Einige Stunden nachdem Braslavski seinen Beitrag veröffentlicht hatte, gab der Rechnungsprüfer Matatyahu Englman bekannt, dass seine Behörde die Behandlung der freigelassenen Geiseln durch die Regierung überprüfe. «Es ist unangemessen, dass diejenigen, die am 7. Oktober gefangen genommen wurden, und die Familien der getöteten und verwundeten IDF-Soldaten Crowdfunding-Kampagnen durchführen müssen», sagte er.

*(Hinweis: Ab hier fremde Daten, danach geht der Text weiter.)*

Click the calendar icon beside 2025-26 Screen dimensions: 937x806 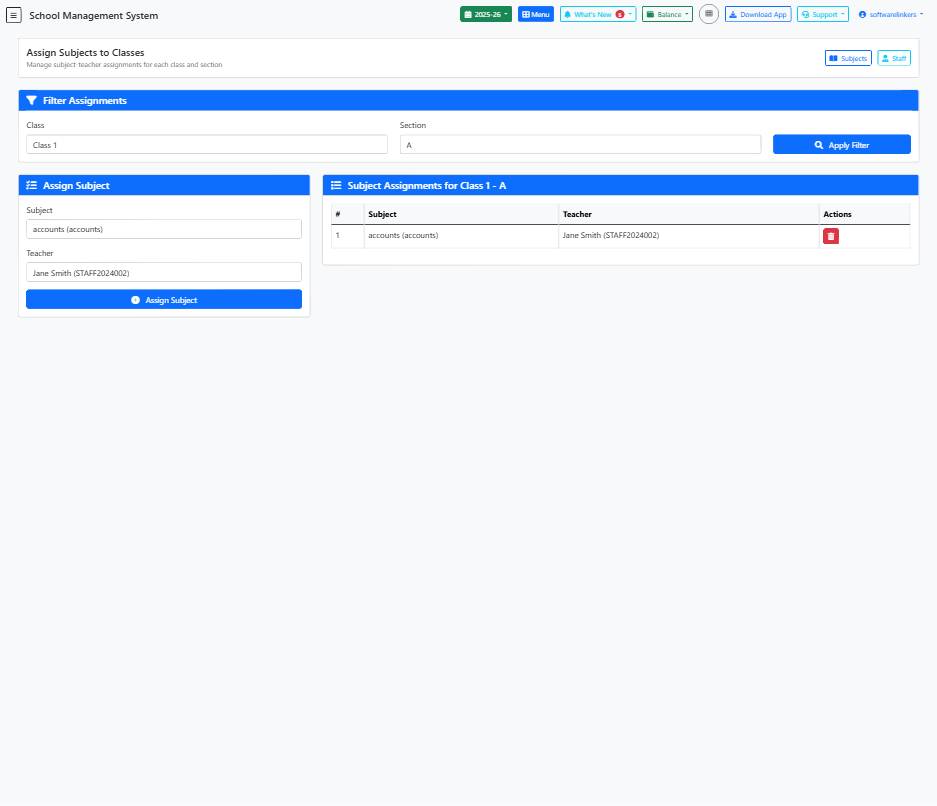469,14
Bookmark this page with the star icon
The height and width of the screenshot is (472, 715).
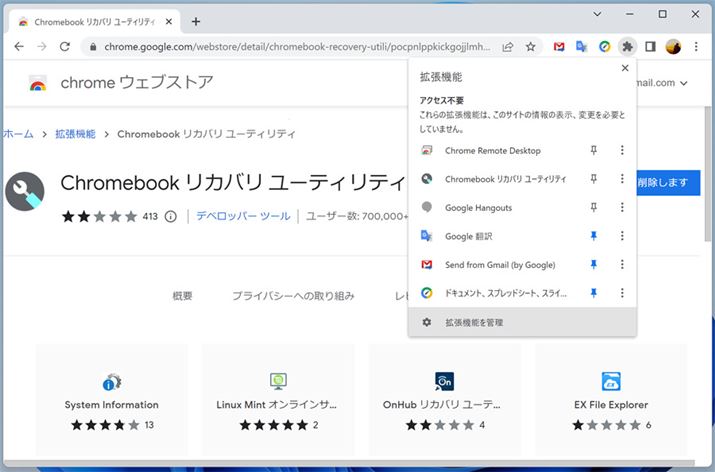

In einem Interview Anfang November, das er Kanal 13 gab,  beschrieb Braslavski die Folter die er in Gaza erlebt hatte, darunter auch sexualisierte Gewalt, und berichtete, dass er sterben wollte. «Die haben mir noch andere Dinge angetan; es fällt mir schwer, darüber zu sprechen. Ich rede nicht gern darüber.» Braslavski  fügte hinzu: «Das haben selbst die Nazis nicht getan. Sie zogen mir alle Kleider aus, meine Unterwäsche, alles. Sie fesselten mich, während ich nichts anhatte», erinnert er sich. «Und ich war zerrissen, tot, ohne Essen, betete zu Gott – rette mich, hol mich endlich hier raus. Und man fragt sich: Was zum Teufel ist hier los? Man betet einfach zu Gott, dass es aufhört. Und als ich dort war, den ganzen Tag … jede Schläge, den ganzen Tag, sagt man sich: Ich habe einen weiteren Tag in der Hölle hinter mir. Morgen früh werde ich aufwachen und es wird noch mehr Hölle und noch mehr Hölle geben, und es wird niemals enden.»        

Seine Folterschergen versuchten, ihn zum Islam zu konvertieren. Er widerstand, trotz des Angebotes, dann viel Nahrung zu erhalten: «Ich sagte ihnen Nein, ich wurde als Jude geboren und ich werde als Jude sterben.»